For Enterprise customers eligible to toggle off domain checks, Cloudflare recommends issuing clearance cookies on widgets where at least one domain is specified.
Refer to the blog post ↗ for an example of pre-clearance implementation.
- Interactive: Interactive Pre-clearance allows a user with a clearance cookie to not be challenged by Interactive, Managed Challenge, or JavaScript Challenge Firewall Rules
- Managed: Managed allows a user with a clearance cookie to not be challenged by Managed Challenge or JavaScript Challenge Firewall Rules
- Non-interactive: Non-interactive allows a user with a clearance cookie to not be challenged by JavaScript Challenge Firewall Rules
Clearance cookies generated by the Turnstile widget will be valid for the time specified by the zone-level Challenge Passage value. To configure the Challenge Passage setting, refer to the WAF documentation.

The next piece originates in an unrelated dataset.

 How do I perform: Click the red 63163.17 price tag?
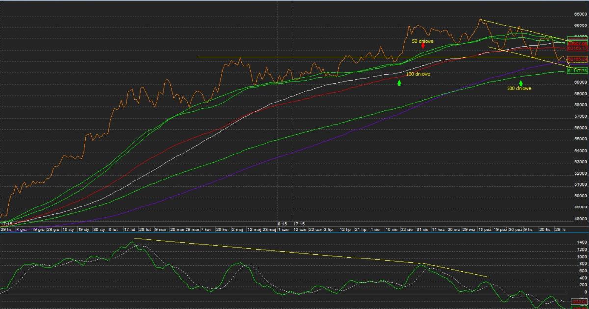point(577,48)

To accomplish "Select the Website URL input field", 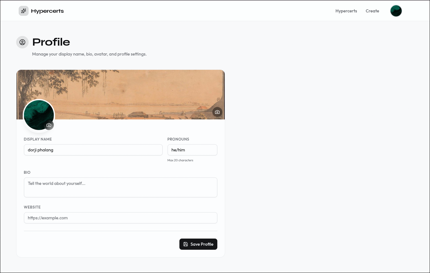I will (x=120, y=218).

- Log in to the Cloudflare dashboard ↗ and select your account.
- Go to Turnstile > Add Site.
- Under Would you like to opt for pre-clearance for this site? select Yes.
- Choose the pre-clearance level from the select box.
- Select Create.
- Log in to the Cloudflare dashboard ↗ and select your account.
- Go to Turnstile.
- Go to the existing widget or site and select Settings.
- Under Would you like to opt for pre-clearance for this site? select Yes.
- Choose the pre-clearance level from the select box.
- Select Update.
If a verified bot encounters a page where a Turnstile widget is implemented, the challenge will fail and the verified bot will see a 403
error from the Turnstile endpoint.
However, if a verified bot is excluded from the rule which pre-clearance will grant clearance for, it will pass. Users can create a WAF custom rule to exclude verified bots.